I'm selling the fact that Raw featured three "main event" level matches last night, and two of them weren't worth watching.
Before I get into selling, I'll buy Main Event No. 1 between Dolph Ziggler and Sheamus. There was at least a semi-logical reason for the match, as Sheamus had tipped a ladder over with Ziggler standing on it during the show's opening segment. (Also, Vince told Vickie to make this match.) Ziggler, as always, sold every move that Sheamus put on him, making both of them look good heading into Sunday's PPV.
The second main event featured Vickie Guerrero facing AJ Lee. This is not a good pairing, as Vickie has no credibility in the ring. Having Brad Maddox come out to referee the match told the audience immediately that Vickie would win via unfair circumstances. This, logically, tipped off the fact that AJ, who would lose unfairly, would come unhinged and attack somebody.

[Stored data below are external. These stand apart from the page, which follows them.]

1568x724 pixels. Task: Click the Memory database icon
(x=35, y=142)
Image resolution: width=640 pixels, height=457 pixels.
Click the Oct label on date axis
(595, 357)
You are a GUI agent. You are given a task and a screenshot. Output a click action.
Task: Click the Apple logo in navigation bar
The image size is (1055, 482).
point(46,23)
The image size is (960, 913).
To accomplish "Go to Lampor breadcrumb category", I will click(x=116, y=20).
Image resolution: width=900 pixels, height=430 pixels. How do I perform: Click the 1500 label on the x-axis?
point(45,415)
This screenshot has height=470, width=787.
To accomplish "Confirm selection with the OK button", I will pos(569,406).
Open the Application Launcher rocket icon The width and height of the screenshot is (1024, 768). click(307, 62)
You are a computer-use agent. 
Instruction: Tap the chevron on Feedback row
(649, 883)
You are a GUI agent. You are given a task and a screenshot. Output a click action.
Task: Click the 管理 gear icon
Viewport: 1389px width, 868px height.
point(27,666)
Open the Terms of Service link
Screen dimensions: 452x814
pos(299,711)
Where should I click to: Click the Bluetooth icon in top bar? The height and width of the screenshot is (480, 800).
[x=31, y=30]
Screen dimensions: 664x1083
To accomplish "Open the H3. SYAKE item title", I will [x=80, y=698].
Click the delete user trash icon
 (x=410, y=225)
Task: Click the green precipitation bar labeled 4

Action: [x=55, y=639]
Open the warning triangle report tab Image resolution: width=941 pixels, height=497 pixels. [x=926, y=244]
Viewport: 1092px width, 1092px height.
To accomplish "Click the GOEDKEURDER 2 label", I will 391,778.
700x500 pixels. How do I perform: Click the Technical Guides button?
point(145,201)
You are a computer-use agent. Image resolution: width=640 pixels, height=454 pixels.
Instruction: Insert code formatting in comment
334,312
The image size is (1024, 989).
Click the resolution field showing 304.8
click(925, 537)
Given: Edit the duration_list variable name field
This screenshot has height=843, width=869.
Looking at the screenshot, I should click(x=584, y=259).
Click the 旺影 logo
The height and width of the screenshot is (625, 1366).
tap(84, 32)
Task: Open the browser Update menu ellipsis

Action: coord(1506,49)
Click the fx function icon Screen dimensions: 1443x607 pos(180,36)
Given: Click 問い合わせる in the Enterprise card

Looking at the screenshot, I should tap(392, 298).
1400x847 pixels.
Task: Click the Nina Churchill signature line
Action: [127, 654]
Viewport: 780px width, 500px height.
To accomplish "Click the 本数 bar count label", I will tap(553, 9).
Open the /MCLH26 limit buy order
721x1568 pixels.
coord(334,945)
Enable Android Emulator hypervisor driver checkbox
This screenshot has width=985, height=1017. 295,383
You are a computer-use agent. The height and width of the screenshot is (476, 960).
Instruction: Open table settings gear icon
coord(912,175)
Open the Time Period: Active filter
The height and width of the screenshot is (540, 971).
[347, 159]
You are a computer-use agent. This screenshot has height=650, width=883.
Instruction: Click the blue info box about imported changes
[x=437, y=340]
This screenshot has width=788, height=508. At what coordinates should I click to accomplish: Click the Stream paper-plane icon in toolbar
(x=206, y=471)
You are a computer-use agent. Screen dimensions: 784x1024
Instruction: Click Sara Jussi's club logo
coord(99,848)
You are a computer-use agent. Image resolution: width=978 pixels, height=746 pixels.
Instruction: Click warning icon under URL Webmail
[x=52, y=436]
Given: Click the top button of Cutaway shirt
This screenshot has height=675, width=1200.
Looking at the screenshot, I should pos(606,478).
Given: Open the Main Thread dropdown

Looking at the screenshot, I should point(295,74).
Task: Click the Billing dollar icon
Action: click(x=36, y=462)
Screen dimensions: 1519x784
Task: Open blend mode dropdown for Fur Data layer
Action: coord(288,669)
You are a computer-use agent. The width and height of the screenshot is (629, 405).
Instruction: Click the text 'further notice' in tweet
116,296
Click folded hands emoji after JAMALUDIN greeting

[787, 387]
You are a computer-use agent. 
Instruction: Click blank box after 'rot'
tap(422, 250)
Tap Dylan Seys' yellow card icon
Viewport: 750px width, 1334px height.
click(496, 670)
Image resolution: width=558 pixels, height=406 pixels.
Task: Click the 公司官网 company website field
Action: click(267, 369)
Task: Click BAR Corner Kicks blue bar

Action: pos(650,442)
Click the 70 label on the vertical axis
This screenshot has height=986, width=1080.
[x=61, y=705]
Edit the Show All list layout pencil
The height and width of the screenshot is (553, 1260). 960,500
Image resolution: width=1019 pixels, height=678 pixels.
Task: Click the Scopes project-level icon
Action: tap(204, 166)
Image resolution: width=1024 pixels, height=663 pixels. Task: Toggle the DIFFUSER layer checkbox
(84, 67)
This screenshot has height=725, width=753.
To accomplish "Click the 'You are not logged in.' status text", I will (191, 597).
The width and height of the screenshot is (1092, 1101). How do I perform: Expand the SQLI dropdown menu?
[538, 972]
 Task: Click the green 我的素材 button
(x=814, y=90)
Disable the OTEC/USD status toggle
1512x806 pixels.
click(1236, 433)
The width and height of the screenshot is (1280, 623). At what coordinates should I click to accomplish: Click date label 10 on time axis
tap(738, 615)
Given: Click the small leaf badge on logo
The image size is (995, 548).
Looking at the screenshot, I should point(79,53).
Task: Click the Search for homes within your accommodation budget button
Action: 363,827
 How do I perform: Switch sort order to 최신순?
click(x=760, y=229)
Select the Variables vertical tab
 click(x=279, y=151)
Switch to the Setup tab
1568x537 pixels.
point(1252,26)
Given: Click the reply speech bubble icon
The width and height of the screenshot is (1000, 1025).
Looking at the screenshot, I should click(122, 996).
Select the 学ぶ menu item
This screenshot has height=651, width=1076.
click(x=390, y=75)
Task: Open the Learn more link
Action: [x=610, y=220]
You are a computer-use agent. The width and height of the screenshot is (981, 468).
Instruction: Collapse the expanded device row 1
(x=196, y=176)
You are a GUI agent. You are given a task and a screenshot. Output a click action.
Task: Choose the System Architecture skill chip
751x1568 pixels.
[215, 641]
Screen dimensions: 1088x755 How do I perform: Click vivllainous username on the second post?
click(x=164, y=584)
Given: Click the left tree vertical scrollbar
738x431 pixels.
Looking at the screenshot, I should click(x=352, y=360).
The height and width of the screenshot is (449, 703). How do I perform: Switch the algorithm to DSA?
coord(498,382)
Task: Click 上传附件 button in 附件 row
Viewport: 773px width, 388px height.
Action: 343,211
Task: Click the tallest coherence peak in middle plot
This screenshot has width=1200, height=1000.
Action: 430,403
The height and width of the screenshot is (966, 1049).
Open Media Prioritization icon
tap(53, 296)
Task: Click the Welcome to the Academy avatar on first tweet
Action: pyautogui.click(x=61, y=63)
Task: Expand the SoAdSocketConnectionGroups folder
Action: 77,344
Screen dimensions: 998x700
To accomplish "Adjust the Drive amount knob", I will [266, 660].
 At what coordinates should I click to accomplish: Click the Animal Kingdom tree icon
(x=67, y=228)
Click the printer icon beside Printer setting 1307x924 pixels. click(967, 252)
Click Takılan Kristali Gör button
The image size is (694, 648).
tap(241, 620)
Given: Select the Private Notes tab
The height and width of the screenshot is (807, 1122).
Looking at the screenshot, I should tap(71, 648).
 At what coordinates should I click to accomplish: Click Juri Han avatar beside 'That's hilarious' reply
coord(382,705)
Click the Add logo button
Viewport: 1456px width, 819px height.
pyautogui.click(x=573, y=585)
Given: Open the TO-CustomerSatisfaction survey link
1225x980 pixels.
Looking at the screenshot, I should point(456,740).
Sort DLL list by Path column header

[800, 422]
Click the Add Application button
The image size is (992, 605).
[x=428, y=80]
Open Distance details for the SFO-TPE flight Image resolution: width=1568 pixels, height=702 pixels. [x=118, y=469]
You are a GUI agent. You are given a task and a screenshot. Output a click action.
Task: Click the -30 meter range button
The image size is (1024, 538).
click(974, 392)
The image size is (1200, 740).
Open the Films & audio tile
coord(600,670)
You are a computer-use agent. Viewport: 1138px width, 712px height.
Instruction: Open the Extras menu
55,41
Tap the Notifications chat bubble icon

Of course, everybody was already gone, so AJ attacked the set (and the ring announcer) instead. Nothing was gained here, and this seems to perpetuate the AJ/Vickie storyline, which is another bad thing. Sell Main Event No. 2.
Main Event No. 3 was harder to classify. John Cena faced off against the Big Show. Again, there was no particular logic behind this match, but at least it was entertaining to watch. However, the match seemed secondary to what was going on at the announcers' table.
Ziggler came down to do color commentary on the match, which makes sense. What makes less sense is that Cole, Lawler and Ziggler spent the vast majority of the match talking about Ziggler and not what was happening in the ring. The conversation made the actual match seem virtually meaningless.
Of course, the match was virtually meaningless. The audience paid little attention to Cena and Big Show, as they were waiting for The Shield to make its obligatory run-in. Sure enough, here came the men in black. They were followed by Team Hell No, also predictable. Even more predictable, Ryback came out (possibly because the audience had been chanting "Feed Me More" for the past three minutes) and destroyed just about everyone in sight.
Nothing here was new, and none of it was surprising. It was all a virtual repeat of the end of last week's Raw program. Selling the triple main event concept.
Though I generally bemoan the constant recaps of storylines on Raw, I was a fan of WWE replaying The Shield's manifesto that originally aired last week on SmackDown.
Though Raw's viewership numbers are down, the show still draws millions more viewers than SmackDown on Friday night. Thus, there are millions of fans who didn't see this promo when it originally aired.
Dean Ambrose, Seth Rollins and Roman Reigns did a good job of selling the logic behind their recent attacks, and promised more havoc to come. The cutaway style and grainy footage made it seem like a homemade video, and thus more authentic.
The promo was brief enough to hold fans' interest, gave reasonable answers for previous actions, and promised more action in the future. This should be the template for all future WWE promos.
I'll buy The Shield's manifesto.
Overall, I'm selling the impact of last night's Raw as a lead in to the Tables Ladders and Chairs pay-per-view.
There were some good things on the show. I'm more interested in the matches for the Intercontinental title, the US Championship, and the No. 1 contenders match for the tag team belts. I'm no more interested in the main events (Cena vs. Ziggler, Big Show vs.Sheamus and Ryback/Team Hell No vs. The Shield) than I was before. In fact, I'm almost burned out on those concepts.
Why am I burned out? Because I've been fed a steady, predictable diet of Cena smirks, Big Show glowers, Sheamus grins, Ryback run-ins and Shield attacks for about a month now.
It felt like WWE's creative team ran out of ideas to promote the PPV about a week ago, so recycled most of their previous content into last night's show. The Vince and Vickie segments were a repeat. AJ heading into the locker room was a repeat. The Shield run-in was almost identical to last week, as were the responses from Team Hell No and Ryback.
I was left feeling like I'll just see more of the same on Sunday at TLC. That's not the feeling WWE wants me to have.
Well, at least I have the Slammy Awards to look forward to.